The special advocate is being championed by this piece of legislation, but it does not explicitly give any kind of special powers to the special advocate to seek and obtain other government records that might be believed to be relevant. If the advocate reads in a file something that refers to another record that he or she thinks would be helpful, there is nothing that explicitly states the advocate has the right to see that information.

Certainly there are other models that people have suggested, such as the SIRC model, where there has been full disclosure of information that CSIS has available. That kind of process was used and was in place before the current process.

There also is a concern about how long people can be detained without any charge being laid at all. One individual has been in detention for seven years. Other individuals have been in detention for somewhat shorter lengths of time, but certainly not short lengths of time. There is nothing to protect them. Yes, detainees can have their cases reviewed on a regular basis, but that does not mean they cannot continue to be told no for some indefinite length of time.

They can be kept in prison-like settings that I think are built for two or three people, without any idea of why they are there, and without anybody presenting the charges to them. If we were to even consider that as a principle we would use anywhere else, Canadians would rise up in anger, as they should.

It is a basic premise. If we are charged with something or detained in jail, we have a right to know why. We have a right for our counsel to see the evidence and a right to defend ourselves. Under this piece of legislation, which we do believe is completely flawed in dealing with the issue of terrorism, which we believe should be criminally punished, we do not have that.

I look forward to other speakers.

Immigration and Refugee Protection ActGovernment Orders

January 31st, 2008 / 3:40 p.m.

NDP

Bill Siksay NDP Burnaby—Douglas, BC

Mr. Speaker, I am proud to have seconded the motions my colleague put forward this afternoon, which delete all the clauses of this legislation as a way of showing our fundamental disagreement with this security certificate process, as well as the fundamental flaws and the supposed fix that the government has provided for this legislation.

Earlier I was incredulous when I heard the Minister of Public Safety say that he believed the security certificate process was appropriate, even though its sole aim, the whole deal, was to send someone accused of some of the most serious crimes against our society, those of terrorism, security threats and espionage, out of the country. It did not matter if they were ever charged, convicted or punished for perpetrating those serious crimes. What is more is that the only thing this legislation and this process seek to do is to get them back to their country of origin, where there is no guarantee that they will be charged, convicted or tried for those very serious crimes either.
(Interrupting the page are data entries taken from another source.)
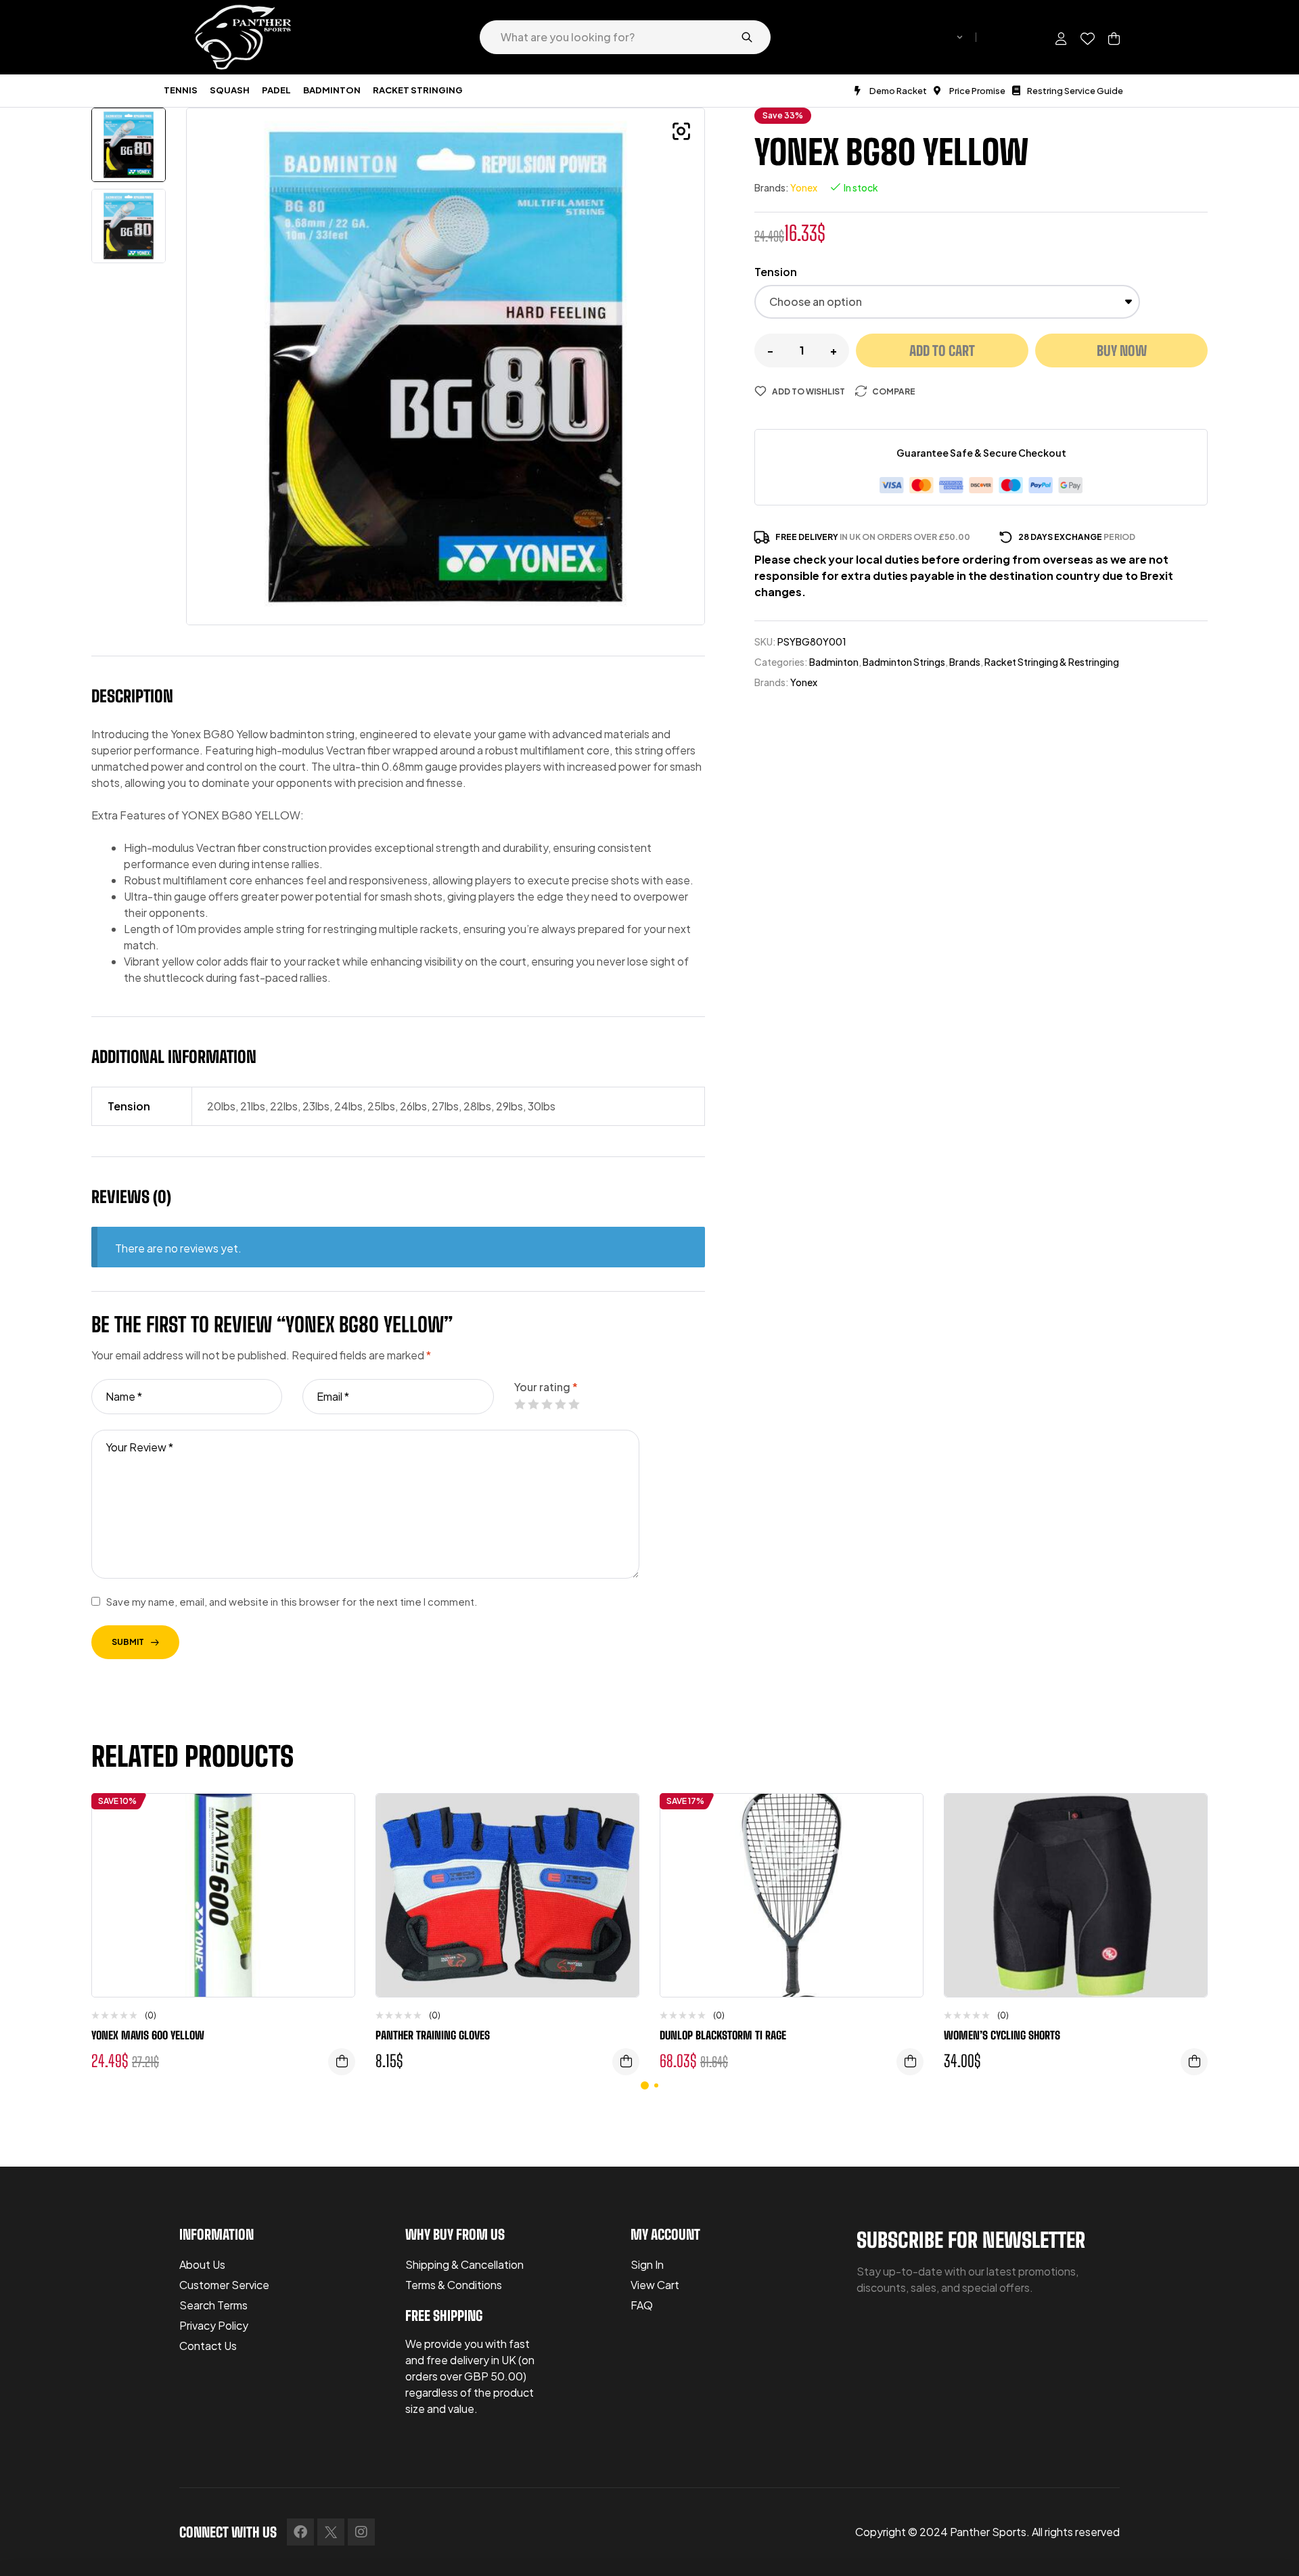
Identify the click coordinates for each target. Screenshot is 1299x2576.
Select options (625, 2061)
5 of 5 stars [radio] (573, 1404)
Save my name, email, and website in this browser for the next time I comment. (292, 1601)
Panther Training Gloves (432, 2035)
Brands (964, 662)
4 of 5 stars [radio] (560, 1404)
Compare (893, 391)
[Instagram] (361, 2532)
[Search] (747, 37)
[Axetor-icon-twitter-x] (330, 2532)
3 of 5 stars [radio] (546, 1404)
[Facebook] (300, 2532)
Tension (775, 272)
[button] (681, 131)
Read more (910, 2061)
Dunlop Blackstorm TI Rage (723, 2035)
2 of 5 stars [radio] (533, 1404)
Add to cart (942, 350)
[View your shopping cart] (1114, 38)
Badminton (834, 662)
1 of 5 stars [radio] (519, 1404)
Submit (128, 1642)
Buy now (1122, 350)
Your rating (546, 1387)
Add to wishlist (808, 391)
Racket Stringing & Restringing (1051, 662)
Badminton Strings (904, 662)
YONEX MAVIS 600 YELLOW (147, 2035)
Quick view (334, 1871)
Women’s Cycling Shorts (1002, 2035)
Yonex (803, 187)
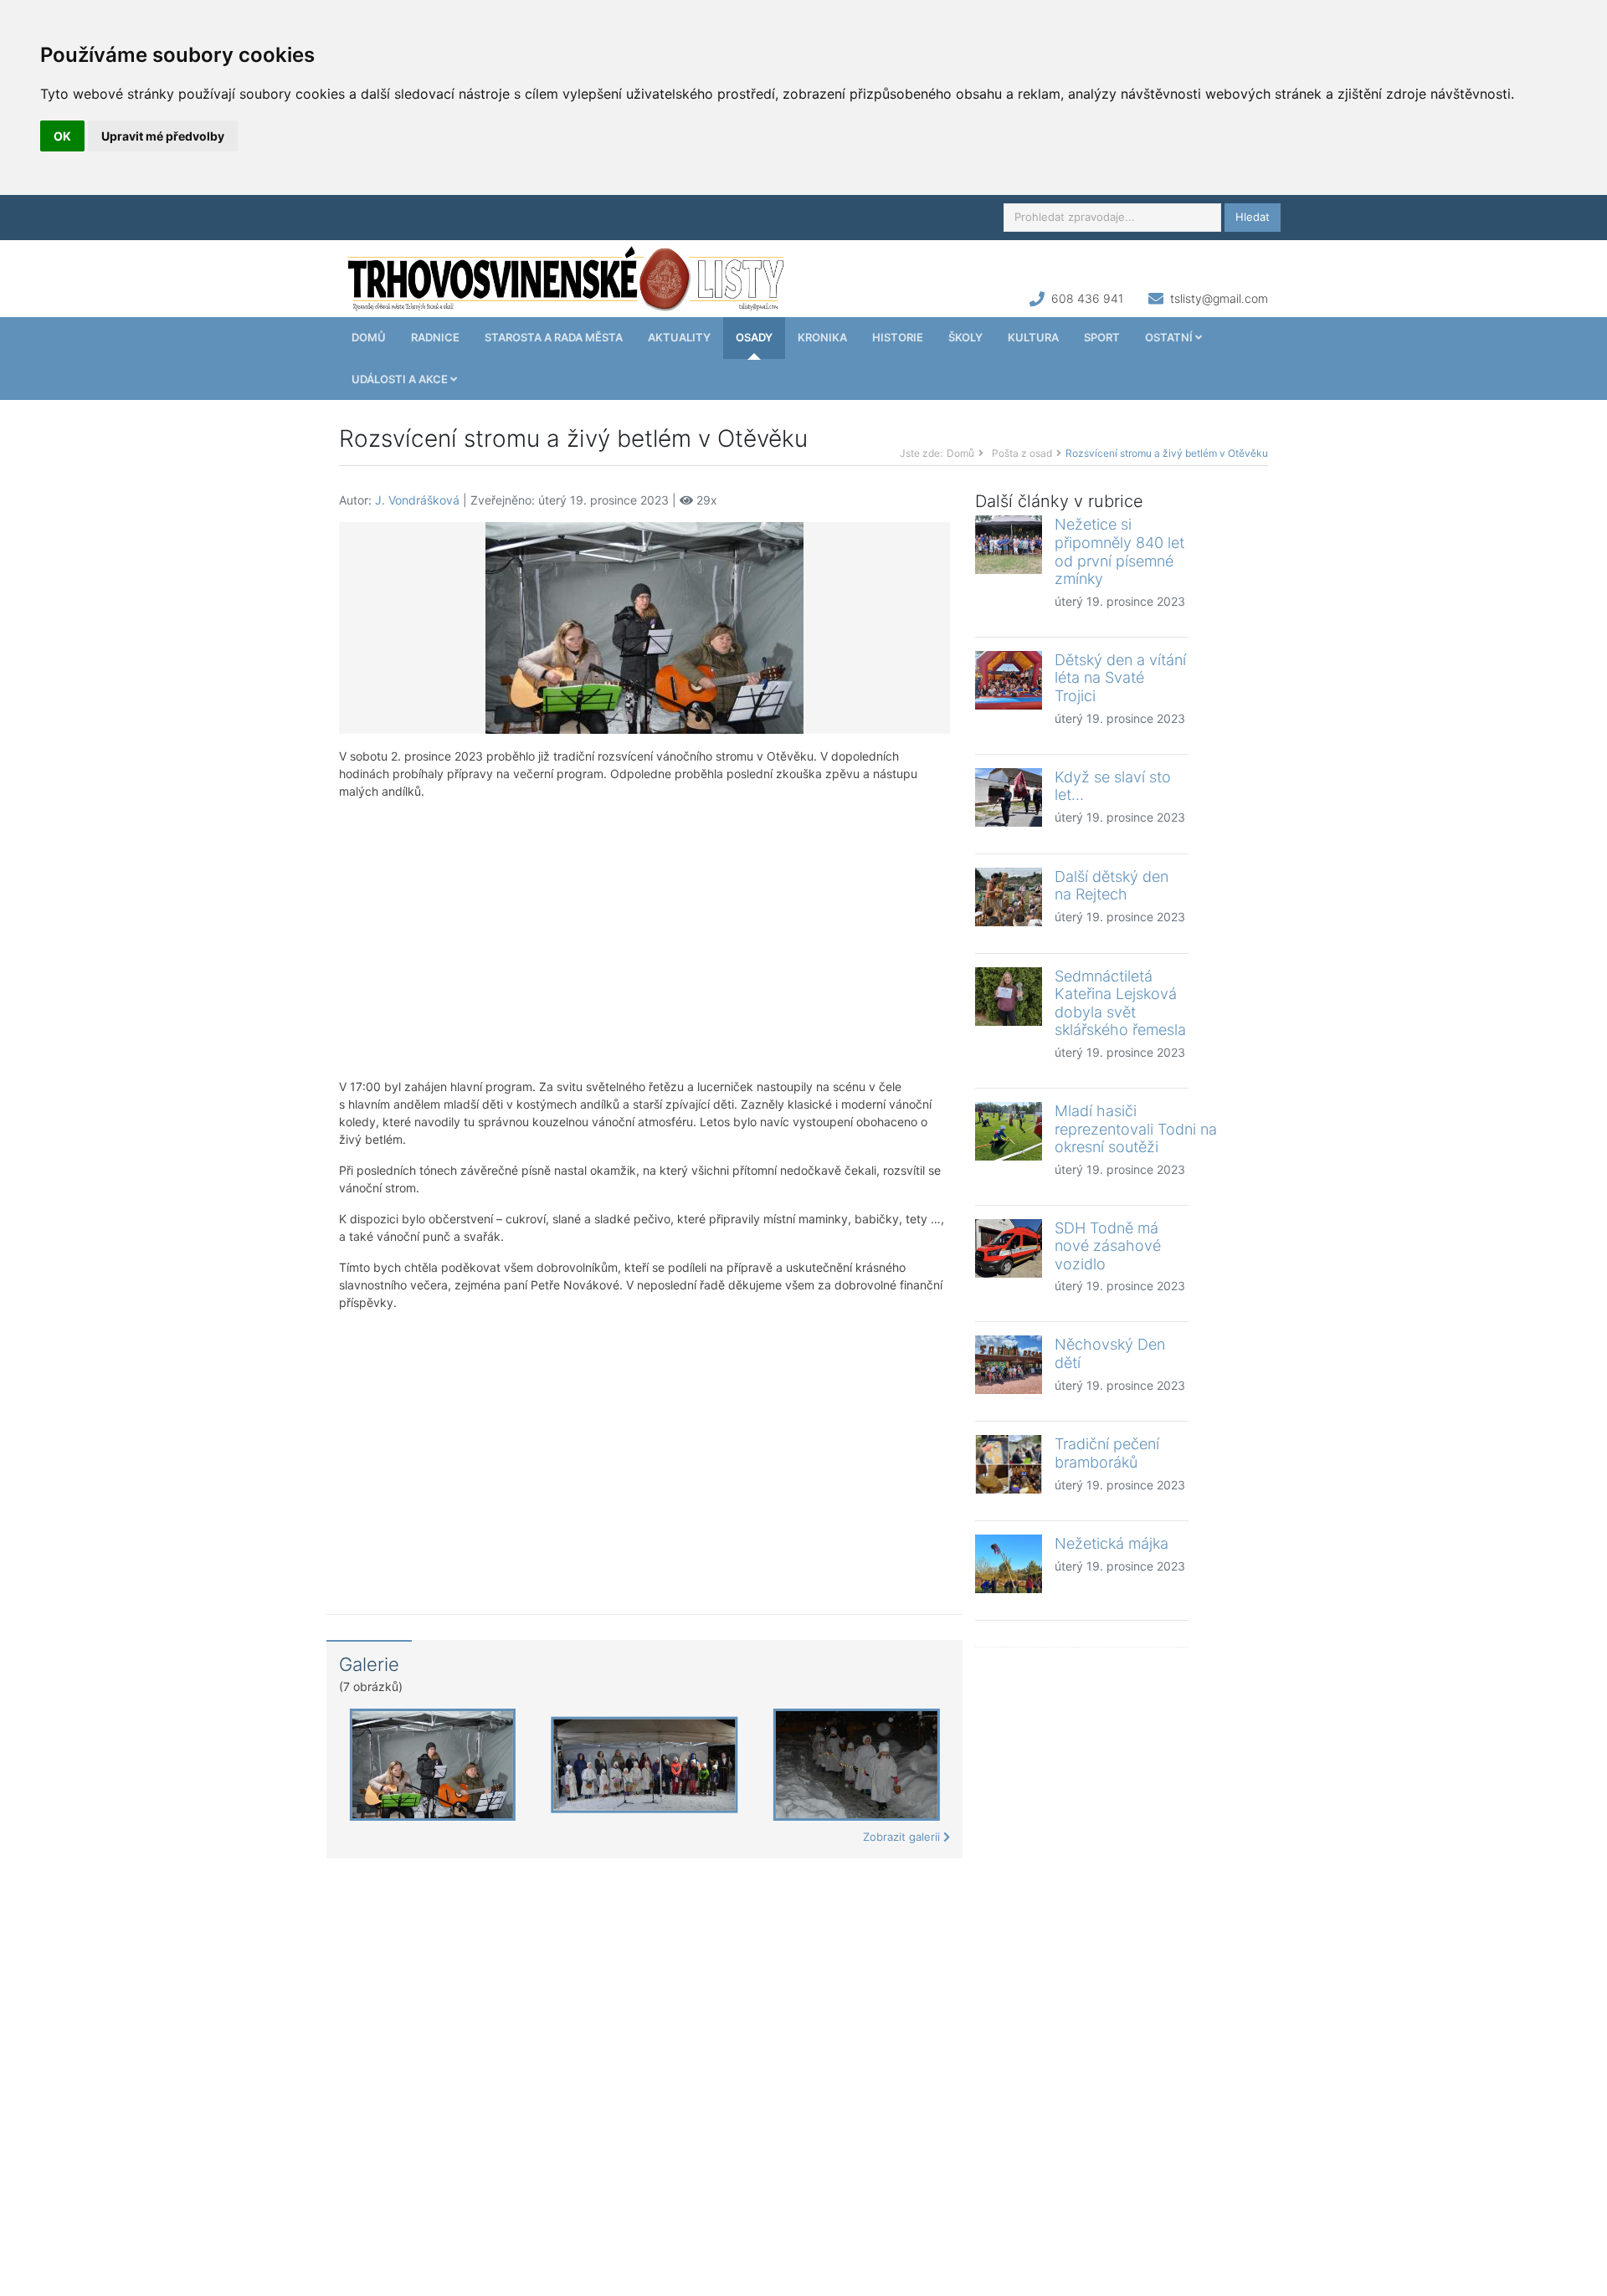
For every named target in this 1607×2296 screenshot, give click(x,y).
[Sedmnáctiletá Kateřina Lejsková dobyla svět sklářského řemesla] (1008, 996)
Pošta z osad (1022, 453)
This seems to be a piece of legislation that seeks to avoid dealing with the most serious crimes in our society. Would the member comment on that? How does this legislation make Canada or Canadians safer? How could a Minister of Public Safety support that kind of legislation?

Immigration and Refugee Protection ActGovernment Orders

January 31st, 2008 / 3:45 p.m.

NDP

Penny Priddy NDP Surrey North, BC

Mr. Speaker, this will not make anybody safer. That is part of the issue. This is not going to make Canada safer.

On the minister saying earlier that releasing criminals across the country would not be considered acceptable, I agree with him. It would not, but I ask, please, for it to be proven that someone is a criminal. We cannot say that we are not going to release criminals across the country but also say that we cannot prove someone is a criminal, so we are just going to hold that person as long as we possibly can or send him or her back to be tortured or potentially to continue terrorist activities in his or her own country.

Not only will Canada not be safer, but as well, our justice system will not be made safer by this kind of legislation, which does not--I repeat does not--uphold the basic tenets of our justice system around the ability for full answer and defence.